Saved data entries

# # #

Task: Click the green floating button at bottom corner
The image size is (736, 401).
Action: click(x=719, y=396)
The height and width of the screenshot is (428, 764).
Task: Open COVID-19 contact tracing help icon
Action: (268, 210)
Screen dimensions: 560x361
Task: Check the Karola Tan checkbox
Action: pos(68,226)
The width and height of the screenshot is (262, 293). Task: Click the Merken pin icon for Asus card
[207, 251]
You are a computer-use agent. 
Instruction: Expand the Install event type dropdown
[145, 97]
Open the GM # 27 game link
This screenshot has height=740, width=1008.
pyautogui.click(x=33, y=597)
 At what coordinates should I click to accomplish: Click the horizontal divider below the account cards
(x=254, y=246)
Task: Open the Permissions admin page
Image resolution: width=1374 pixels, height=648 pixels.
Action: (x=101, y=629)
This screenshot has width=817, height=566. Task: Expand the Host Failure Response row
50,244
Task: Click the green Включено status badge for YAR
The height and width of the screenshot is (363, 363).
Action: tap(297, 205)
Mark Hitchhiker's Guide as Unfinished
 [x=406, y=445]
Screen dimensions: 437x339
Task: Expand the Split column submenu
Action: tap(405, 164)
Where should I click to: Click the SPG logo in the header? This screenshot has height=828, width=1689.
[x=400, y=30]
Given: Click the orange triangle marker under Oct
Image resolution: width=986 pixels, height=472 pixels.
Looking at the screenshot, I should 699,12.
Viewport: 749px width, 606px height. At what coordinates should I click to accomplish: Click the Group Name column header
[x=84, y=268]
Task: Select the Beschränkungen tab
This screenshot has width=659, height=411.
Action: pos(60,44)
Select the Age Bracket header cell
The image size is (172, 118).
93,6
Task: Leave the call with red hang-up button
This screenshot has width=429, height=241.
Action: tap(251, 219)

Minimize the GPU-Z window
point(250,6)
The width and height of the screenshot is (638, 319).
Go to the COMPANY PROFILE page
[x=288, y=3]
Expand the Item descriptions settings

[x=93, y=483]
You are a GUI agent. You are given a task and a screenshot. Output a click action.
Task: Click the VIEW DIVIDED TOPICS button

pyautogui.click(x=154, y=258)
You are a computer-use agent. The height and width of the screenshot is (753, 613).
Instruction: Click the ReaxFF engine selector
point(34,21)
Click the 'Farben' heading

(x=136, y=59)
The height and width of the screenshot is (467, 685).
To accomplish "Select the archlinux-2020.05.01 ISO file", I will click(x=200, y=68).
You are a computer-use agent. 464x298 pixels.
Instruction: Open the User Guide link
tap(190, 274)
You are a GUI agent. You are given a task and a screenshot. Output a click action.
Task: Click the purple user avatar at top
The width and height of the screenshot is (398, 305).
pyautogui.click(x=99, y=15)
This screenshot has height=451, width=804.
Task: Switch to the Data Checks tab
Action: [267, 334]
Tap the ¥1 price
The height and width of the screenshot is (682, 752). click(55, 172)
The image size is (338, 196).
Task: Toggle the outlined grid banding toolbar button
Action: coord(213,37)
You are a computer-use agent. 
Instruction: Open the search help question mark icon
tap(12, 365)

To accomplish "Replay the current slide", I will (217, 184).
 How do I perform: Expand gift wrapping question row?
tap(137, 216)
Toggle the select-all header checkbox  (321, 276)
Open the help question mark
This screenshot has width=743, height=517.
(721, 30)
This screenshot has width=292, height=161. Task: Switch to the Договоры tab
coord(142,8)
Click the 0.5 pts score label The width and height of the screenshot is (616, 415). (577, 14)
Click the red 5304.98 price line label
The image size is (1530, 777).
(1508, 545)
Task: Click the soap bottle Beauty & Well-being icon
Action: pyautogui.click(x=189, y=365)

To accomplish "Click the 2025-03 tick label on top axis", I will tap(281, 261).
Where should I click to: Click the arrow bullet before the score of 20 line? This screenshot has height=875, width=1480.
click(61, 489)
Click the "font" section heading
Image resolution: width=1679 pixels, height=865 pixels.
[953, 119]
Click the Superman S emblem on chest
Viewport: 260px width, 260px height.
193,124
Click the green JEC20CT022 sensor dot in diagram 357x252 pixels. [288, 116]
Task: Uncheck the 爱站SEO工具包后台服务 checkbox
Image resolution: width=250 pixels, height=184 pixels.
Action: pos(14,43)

# # #

◆ Exercise
Would you please write out all the entries exactly?

◆ Solution to this problem
Task: Click the green floating button at bottom corner
The image size is (736, 401).
Action: click(x=719, y=396)
The height and width of the screenshot is (428, 764).
Task: Open COVID-19 contact tracing help icon
Action: (268, 210)
Screen dimensions: 560x361
Task: Check the Karola Tan checkbox
Action: pos(68,226)
The width and height of the screenshot is (262, 293). Task: Click the Merken pin icon for Asus card
[207, 251]
You are a computer-use agent. 
Instruction: Expand the Install event type dropdown
[145, 97]
Open the GM # 27 game link
This screenshot has height=740, width=1008.
pyautogui.click(x=33, y=597)
 At what coordinates should I click to accomplish: Click the horizontal divider below the account cards
(x=254, y=246)
Task: Open the Permissions admin page
Image resolution: width=1374 pixels, height=648 pixels.
Action: (x=101, y=629)
This screenshot has width=817, height=566. Task: Expand the Host Failure Response row
50,244
Task: Click the green Включено status badge for YAR
The height and width of the screenshot is (363, 363).
Action: tap(297, 205)
Mark Hitchhiker's Guide as Unfinished
 [x=406, y=445]
Screen dimensions: 437x339
Task: Expand the Split column submenu
Action: tap(405, 164)
Where should I click to: Click the SPG logo in the header? This screenshot has height=828, width=1689.
[x=400, y=30]
Given: Click the orange triangle marker under Oct
Image resolution: width=986 pixels, height=472 pixels.
Looking at the screenshot, I should 699,12.
Viewport: 749px width, 606px height. At what coordinates should I click to accomplish: Click the Group Name column header
[x=84, y=268]
Task: Select the Beschränkungen tab
This screenshot has width=659, height=411.
Action: pos(60,44)
Select the Age Bracket header cell
The image size is (172, 118).
93,6
Task: Leave the call with red hang-up button
This screenshot has width=429, height=241.
Action: tap(251, 219)

Minimize the GPU-Z window
point(250,6)
The width and height of the screenshot is (638, 319).
Go to the COMPANY PROFILE page
[x=288, y=3]
Expand the Item descriptions settings

[x=93, y=483]
You are a GUI agent. You are given a task and a screenshot. Output a click action.
Task: Click the VIEW DIVIDED TOPICS button

pyautogui.click(x=154, y=258)
You are a computer-use agent. The height and width of the screenshot is (753, 613).
Instruction: Click the ReaxFF engine selector
point(34,21)
Click the 'Farben' heading

(x=136, y=59)
The height and width of the screenshot is (467, 685).
To accomplish "Select the archlinux-2020.05.01 ISO file", I will click(x=200, y=68).
You are a computer-use agent. 464x298 pixels.
Instruction: Open the User Guide link
tap(190, 274)
You are a GUI agent. You are given a task and a screenshot. Output a click action.
Task: Click the purple user avatar at top
The width and height of the screenshot is (398, 305).
pyautogui.click(x=99, y=15)
This screenshot has height=451, width=804.
Task: Switch to the Data Checks tab
Action: [267, 334]
Tap the ¥1 price
The height and width of the screenshot is (682, 752). click(55, 172)
The image size is (338, 196).
Task: Toggle the outlined grid banding toolbar button
Action: coord(213,37)
You are a computer-use agent. 
Instruction: Open the search help question mark icon
tap(12, 365)

To accomplish "Replay the current slide", I will (217, 184).
 How do I perform: Expand gift wrapping question row?
tap(137, 216)
Toggle the select-all header checkbox  (321, 276)
Open the help question mark
This screenshot has width=743, height=517.
(721, 30)
This screenshot has width=292, height=161. Task: Switch to the Договоры tab
coord(142,8)
Click the 0.5 pts score label The width and height of the screenshot is (616, 415). (577, 14)
Click the red 5304.98 price line label
The image size is (1530, 777).
(1508, 545)
Task: Click the soap bottle Beauty & Well-being icon
Action: pyautogui.click(x=189, y=365)

To accomplish "Click the 2025-03 tick label on top axis", I will tap(281, 261).
Where should I click to: Click the arrow bullet before the score of 20 line? This screenshot has height=875, width=1480.
click(61, 489)
Click the "font" section heading
Image resolution: width=1679 pixels, height=865 pixels.
[953, 119]
Click the Superman S emblem on chest
Viewport: 260px width, 260px height.
193,124
Click the green JEC20CT022 sensor dot in diagram 357x252 pixels. [288, 116]
Task: Uncheck the 爱站SEO工具包后台服务 checkbox
Image resolution: width=250 pixels, height=184 pixels.
Action: pos(14,43)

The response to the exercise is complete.